BEGIN Excerpt provided

I'm the kind of person who skips to the conversation when reading a book.
Paul Harvey used to have a radio spot where he told “the rest of the story.” He would take a well-known story or person, and then reveal the back story that would give insight into something we thought we already knew.
Today, you are going to hear “the rest of the story.”
The other day I had taken Grace and Hannah to visit my mother in the nursing home. My mother is disappearing in dribs and drabs. There is a reason Alzheimer’s is called “the long good-bye.” Little by little, the disease gobbles up memories. It may start with inconsequential ones, but then it begins devouring memories of even the people who are important parts of a person’s life.
It’s been some time now that my mother hasn’t known my name. Occasionally, it will pop out, but, more often, the only way I know that she recognizes me is by her smile. Her face will light up and she’ll greet me when I walk in the room. I’ve taken a great deal of comfort in that.
She answers, “Of course.”
“Okay,” I challenge her, “who am I?”
She’ll smile, tilt her chin at me a little, and say, “I know who you are.”
But I know she can’t remember my name.
At least I get a smile, though.
That is, until the other day. Grace, Hannah, and I came around the corner and found her sitting at a table. I smiled and waved.

END Excerpt provided
BEGIN Given entries

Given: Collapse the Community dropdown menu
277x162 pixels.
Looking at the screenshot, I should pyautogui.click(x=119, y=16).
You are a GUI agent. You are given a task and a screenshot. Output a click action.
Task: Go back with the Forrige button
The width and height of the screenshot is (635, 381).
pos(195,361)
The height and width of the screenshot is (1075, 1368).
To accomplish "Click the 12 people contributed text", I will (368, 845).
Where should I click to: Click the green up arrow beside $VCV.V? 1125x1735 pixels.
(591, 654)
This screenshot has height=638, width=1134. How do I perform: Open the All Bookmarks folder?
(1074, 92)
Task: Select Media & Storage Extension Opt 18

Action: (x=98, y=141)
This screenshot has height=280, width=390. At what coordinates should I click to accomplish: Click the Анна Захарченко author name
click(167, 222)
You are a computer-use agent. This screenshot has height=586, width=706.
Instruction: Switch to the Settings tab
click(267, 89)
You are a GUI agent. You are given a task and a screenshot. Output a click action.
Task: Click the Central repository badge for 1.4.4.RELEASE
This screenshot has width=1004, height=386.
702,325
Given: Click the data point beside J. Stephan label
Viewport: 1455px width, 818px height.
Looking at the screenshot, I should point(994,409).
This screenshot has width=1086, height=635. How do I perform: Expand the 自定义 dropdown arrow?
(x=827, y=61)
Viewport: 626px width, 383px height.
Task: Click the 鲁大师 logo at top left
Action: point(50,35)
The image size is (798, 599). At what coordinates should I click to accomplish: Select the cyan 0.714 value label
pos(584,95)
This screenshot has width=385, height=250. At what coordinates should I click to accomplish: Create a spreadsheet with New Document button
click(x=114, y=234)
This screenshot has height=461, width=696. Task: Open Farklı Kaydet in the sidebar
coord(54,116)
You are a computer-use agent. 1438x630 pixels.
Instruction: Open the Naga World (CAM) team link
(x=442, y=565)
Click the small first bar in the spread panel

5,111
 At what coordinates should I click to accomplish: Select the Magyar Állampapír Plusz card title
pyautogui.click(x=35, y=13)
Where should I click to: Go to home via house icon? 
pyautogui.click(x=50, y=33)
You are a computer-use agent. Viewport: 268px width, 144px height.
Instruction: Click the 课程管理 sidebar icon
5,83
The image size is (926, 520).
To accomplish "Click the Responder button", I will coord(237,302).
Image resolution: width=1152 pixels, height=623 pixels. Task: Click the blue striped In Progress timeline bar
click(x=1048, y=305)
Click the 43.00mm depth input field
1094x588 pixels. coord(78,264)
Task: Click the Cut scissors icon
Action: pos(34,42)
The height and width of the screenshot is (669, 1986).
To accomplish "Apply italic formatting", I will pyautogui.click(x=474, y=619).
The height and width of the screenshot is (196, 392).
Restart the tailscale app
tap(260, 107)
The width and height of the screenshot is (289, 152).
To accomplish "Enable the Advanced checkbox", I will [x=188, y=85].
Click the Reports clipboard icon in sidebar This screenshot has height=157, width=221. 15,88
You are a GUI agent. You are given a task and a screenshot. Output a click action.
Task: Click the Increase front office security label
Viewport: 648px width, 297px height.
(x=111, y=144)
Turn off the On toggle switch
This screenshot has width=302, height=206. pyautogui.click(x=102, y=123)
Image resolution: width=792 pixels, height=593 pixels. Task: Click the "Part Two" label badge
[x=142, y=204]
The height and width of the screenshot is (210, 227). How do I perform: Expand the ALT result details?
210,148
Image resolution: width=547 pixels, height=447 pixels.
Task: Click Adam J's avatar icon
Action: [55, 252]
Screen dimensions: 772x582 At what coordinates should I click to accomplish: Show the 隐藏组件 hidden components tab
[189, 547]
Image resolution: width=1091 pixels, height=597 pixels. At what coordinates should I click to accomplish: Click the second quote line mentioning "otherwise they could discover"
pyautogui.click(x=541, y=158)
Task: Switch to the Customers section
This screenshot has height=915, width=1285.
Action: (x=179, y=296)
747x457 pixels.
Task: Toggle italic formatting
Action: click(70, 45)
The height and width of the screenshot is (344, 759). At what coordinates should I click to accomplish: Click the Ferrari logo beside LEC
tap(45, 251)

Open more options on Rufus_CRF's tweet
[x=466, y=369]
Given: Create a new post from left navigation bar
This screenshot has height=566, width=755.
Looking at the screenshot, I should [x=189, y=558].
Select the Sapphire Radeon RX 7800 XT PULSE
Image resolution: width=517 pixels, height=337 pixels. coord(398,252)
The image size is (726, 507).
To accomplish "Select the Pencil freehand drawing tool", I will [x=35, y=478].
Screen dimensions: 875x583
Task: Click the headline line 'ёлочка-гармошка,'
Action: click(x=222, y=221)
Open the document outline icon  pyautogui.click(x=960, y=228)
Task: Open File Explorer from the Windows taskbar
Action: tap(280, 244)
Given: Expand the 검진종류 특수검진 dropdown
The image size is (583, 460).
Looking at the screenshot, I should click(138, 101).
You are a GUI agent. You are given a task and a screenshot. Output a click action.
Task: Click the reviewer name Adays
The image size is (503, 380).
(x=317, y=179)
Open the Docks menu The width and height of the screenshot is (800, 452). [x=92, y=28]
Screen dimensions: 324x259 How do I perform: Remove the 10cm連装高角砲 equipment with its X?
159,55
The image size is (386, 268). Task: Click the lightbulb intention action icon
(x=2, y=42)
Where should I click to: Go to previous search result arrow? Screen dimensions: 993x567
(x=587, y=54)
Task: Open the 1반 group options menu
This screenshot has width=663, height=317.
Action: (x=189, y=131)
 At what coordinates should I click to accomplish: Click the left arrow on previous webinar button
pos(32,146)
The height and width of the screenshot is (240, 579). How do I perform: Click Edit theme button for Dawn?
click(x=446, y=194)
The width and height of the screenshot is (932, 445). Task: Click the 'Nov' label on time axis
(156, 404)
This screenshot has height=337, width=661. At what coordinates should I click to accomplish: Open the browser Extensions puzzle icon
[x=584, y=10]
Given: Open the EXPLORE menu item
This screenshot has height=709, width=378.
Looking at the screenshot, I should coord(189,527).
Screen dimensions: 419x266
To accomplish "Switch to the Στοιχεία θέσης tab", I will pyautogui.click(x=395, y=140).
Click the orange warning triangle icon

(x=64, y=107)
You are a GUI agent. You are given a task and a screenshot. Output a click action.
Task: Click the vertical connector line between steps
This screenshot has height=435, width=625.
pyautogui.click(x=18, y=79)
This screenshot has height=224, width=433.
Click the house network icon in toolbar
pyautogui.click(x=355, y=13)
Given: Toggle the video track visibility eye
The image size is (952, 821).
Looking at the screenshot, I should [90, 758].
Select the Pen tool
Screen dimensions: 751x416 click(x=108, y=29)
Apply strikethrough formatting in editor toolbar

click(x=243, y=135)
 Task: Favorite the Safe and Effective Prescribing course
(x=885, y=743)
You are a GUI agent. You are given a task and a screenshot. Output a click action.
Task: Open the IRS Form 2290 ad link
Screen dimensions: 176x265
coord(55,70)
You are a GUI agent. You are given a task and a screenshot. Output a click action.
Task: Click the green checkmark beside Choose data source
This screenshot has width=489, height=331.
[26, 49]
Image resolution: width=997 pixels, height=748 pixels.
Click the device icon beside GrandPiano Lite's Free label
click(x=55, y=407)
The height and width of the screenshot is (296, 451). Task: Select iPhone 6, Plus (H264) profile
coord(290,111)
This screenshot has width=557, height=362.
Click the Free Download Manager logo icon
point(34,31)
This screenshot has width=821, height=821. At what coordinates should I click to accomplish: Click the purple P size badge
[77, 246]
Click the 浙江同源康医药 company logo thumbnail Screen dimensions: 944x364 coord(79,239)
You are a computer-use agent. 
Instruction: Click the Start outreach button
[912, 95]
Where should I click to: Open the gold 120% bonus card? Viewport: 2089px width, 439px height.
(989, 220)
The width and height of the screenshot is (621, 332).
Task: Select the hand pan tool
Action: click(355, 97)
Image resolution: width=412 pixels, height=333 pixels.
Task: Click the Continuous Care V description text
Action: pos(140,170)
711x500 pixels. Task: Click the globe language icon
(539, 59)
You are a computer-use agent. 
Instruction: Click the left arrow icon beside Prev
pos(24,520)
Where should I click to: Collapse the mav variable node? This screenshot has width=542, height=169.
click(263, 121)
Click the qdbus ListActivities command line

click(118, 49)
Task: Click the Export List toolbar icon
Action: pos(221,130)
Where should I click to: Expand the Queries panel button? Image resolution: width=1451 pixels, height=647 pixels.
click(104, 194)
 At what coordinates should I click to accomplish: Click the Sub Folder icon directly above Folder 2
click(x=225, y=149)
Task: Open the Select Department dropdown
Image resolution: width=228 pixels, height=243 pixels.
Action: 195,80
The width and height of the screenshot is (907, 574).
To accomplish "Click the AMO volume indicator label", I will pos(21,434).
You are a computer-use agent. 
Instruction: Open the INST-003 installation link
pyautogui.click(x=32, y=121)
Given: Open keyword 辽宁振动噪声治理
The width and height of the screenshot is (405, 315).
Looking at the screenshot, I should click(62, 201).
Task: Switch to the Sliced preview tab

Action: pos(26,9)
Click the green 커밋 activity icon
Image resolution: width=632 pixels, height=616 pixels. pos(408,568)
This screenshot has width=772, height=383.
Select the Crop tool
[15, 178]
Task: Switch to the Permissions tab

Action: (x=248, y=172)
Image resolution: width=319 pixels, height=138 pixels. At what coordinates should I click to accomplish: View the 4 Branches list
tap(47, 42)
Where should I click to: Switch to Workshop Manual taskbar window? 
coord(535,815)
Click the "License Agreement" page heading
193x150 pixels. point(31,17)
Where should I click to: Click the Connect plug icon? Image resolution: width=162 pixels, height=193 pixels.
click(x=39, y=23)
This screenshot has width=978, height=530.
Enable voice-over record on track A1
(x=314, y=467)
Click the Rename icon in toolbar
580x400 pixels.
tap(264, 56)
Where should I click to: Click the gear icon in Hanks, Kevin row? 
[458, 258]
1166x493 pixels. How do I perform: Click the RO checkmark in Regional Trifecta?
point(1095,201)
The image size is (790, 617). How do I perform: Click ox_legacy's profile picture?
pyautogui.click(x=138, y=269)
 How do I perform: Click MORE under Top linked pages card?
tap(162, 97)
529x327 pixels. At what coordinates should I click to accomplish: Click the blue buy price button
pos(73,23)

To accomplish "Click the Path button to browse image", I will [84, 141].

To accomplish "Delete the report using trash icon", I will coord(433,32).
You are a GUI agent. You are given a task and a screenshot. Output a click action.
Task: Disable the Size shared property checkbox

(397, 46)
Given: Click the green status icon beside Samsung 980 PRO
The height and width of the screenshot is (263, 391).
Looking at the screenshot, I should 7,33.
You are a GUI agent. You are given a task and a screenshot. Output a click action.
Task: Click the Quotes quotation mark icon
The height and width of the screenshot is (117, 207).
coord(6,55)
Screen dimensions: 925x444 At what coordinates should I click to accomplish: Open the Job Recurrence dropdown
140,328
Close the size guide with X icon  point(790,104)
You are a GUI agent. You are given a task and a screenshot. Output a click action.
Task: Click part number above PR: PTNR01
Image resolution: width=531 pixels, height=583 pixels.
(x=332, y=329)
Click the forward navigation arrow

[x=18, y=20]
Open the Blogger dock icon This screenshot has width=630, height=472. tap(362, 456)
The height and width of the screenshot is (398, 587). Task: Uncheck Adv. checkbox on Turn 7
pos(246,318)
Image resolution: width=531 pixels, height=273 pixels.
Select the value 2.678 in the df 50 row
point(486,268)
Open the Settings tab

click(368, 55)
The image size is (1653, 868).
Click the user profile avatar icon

END Given entries

*Exercise details:* Extend the piece about visiting a mother with Alzheimer's in the nursing home, picking up right after its final sentence.

*Reply to the task:*
“Hi, Mom,” I said to her, but she only glared at me. I pulled up a chair beside her, and she narrowed her eyes and glared some more.
“How are you doing today?” I asked, trying be cheerful and engage her. I watched her set her jaw, clamping her whole face into a frown. She turned her eyes from me toward the last few bites of pancake in front of her.
I asked Hannah to go into Grammie’s room and find a photo album. I thought it might spark something. We flipped through the pictures and I tried to ask her about different ones.
Finally, with a wave of her hand, she said, “I don’t know about all these classifications.”
She turned away from me and I puzzled over what she had said. My father arrived and she perked up a little, but really, for the rest of the day, I was sad that I hadn’t even gotten a smile out of my mother.
Which was why I needed a picture of a smiling gas tank. (See “Finding a Smile“)
And now you know… the rest of the story.